2016 is my 23rd year on the planet. It’s also the fifth anniversary of my Oyster card.
I still remember the moment I purchased it at Tottenham Hale Tube station. I was on my way back to Kingston from visiting my boyfriend in his new uni halls, all shaky from our emotional goodbye at the station steps, but high on endorphins from our weekend of snogging, binge eating, pillow talk, and pretending that 18-year-old love was enough to keep us together despite our new lives being so separate… Fast forward a few years and that relationship has long disintegrated, but my Oyster card never did. That humble blue plastic has accompanied me on some of my greatest physical and metaphorical journeys.
It enabled me to take my first ever London bus journey, and embarrass myself by saying thank you to the driver (lesson learned: Londoners hate each other and will do anything to avoid speaking). It’s accompanied me on countless mornings after the night before, bleary-eyed on a bus through Zone 6, smelling of garlic mayonnaise and vodka-induced regret. It came with me on my first day of my first ever internship in a real life office, and watched me in sheer panic scrubbing chewing gum off my shabbiest Chelsea boots as I rolled into Waterloo. It’s since been a part of every job interview – stepping into fancy new buildings in glamorous London Bridge, a tiny studio in Earlsfield, and the pitiful five hour shift I lasted as a shop assistant in Sloane Square.

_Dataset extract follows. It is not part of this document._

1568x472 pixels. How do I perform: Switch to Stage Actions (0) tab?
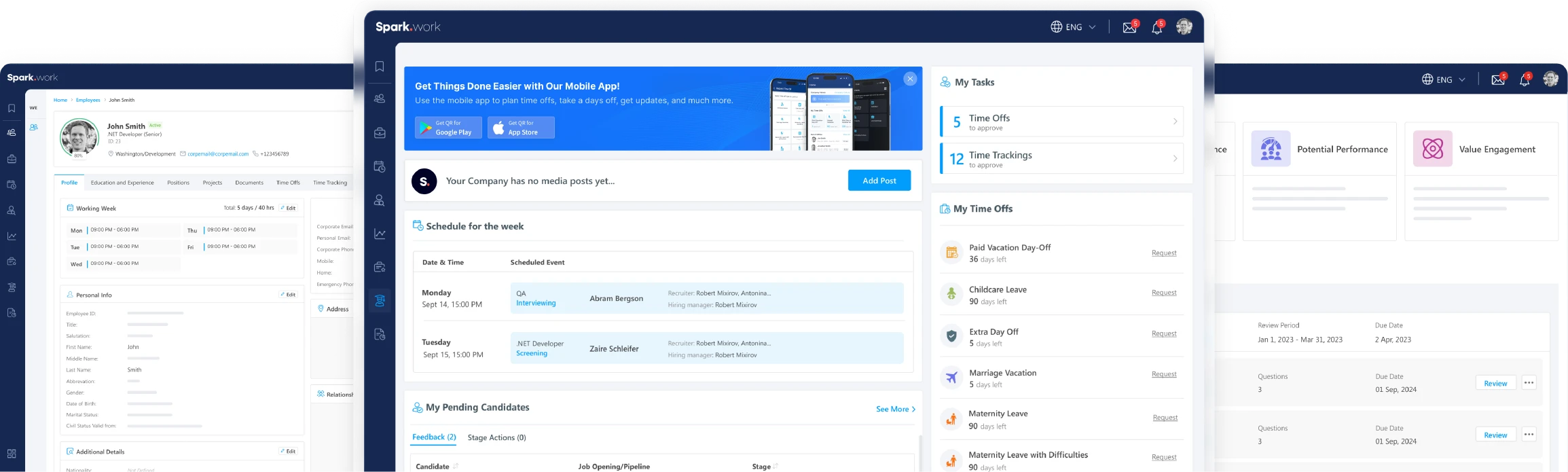click(x=496, y=438)
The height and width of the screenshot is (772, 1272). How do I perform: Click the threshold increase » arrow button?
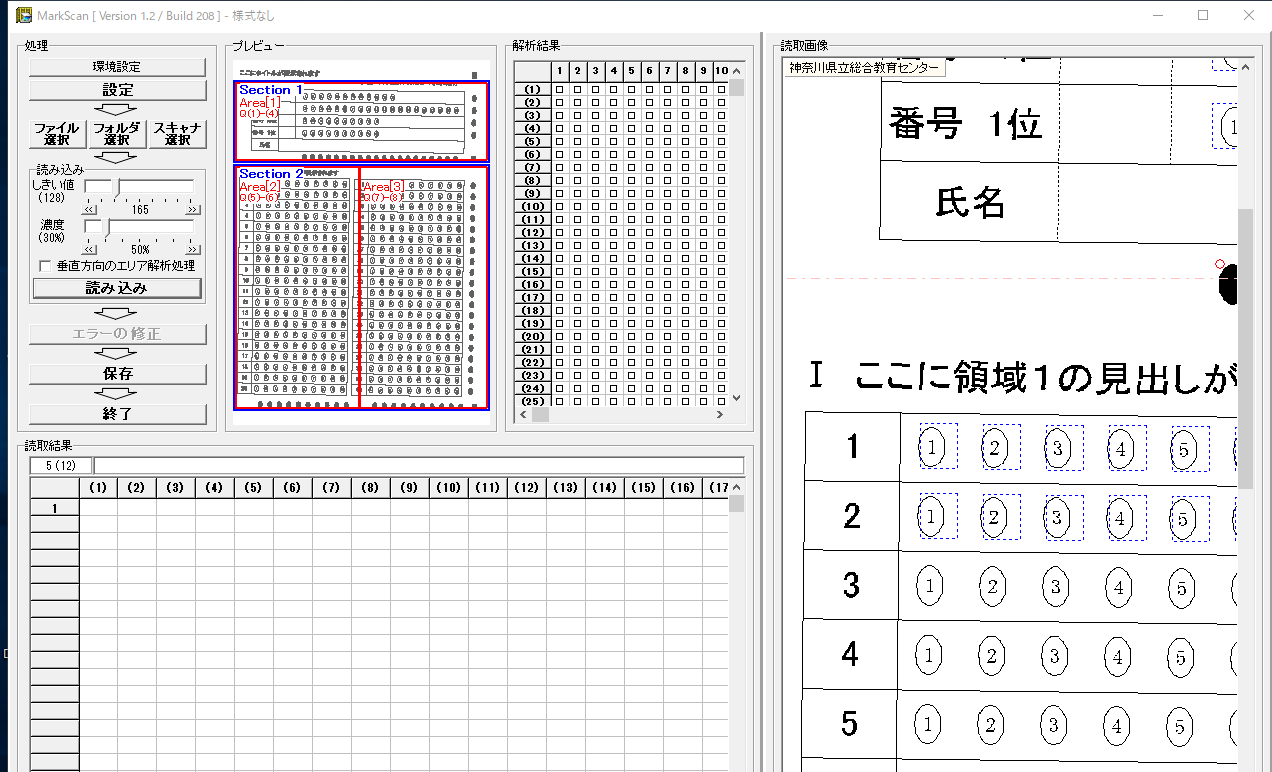point(192,210)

It’s been there on the dreaded N87 from Charing Cross to Kingston, when we’d use the dregs of our student bursaries to play adults in Mayfair clubs with extravagant cocktails – that 90 minute journey that more often than not resulted in holding hands, flirting, or talking to strangers. My Oyster has come on multiple first dates. Some good; many awful – but thank god I always had my blue get-out-of-jail free card to get me home safely. It was there for me on one memorable (and final) Number 19 bus journey, sobbing my eyes out on the phone to my dad when my most life-changing relationship yet fell apart at the bus stop. In that moment, on that last date night pilgrimage between Battersea and Islington, I thought life was truly over (plot spoiler: it’s definitely not).
It’s been dropped on ticket hall floors, Tube floors and under bus seats, and somehow, always found its way back to me. It’s lived inside an array of card holders – each one more grown-up than the next (I started with Primark, and I now have Radley). It’s been forlorn and forgotten in many a handbag, but has always come back when needed most. It’s lived with me in every chapter of my London life, and all the many moves from one mouldy flat share to the next – starting in Zone 6 Kingston, catapulting to Zone 1 Chelsea, and finally happily settling in Zone 3 Tooting.

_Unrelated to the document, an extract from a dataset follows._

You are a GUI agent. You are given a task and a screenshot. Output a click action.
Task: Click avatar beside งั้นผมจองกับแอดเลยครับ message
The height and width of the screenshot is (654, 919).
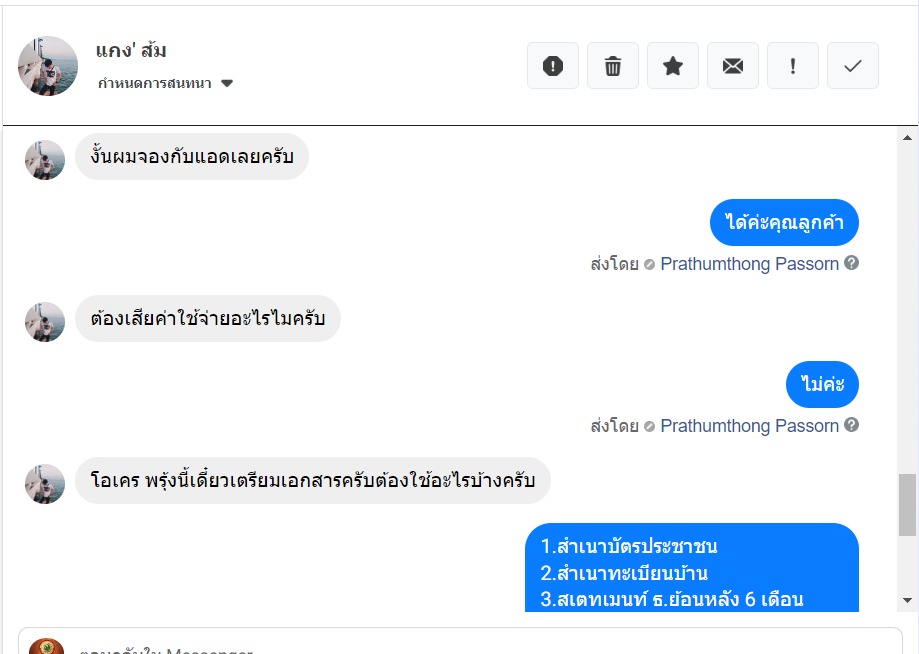(x=45, y=159)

Far from its beginnings in Tottenham Hale’s ticket hall, and the love bites, mascara-stained cheeks and clueless Tube geography that came with our first encounter, my Oyster now lives an altogether less exciting life – serving mostly as a vessel for that sacred Zone 1-3 travel card and its role as supporting actor in my very own commuter rat race. But its presence is as undeniable as ever. I don’t know if my love affair with London will survive the next five years, but I have no doubt that my beaten up, abused, well-travelled, haggered but still functioning Oyster card will.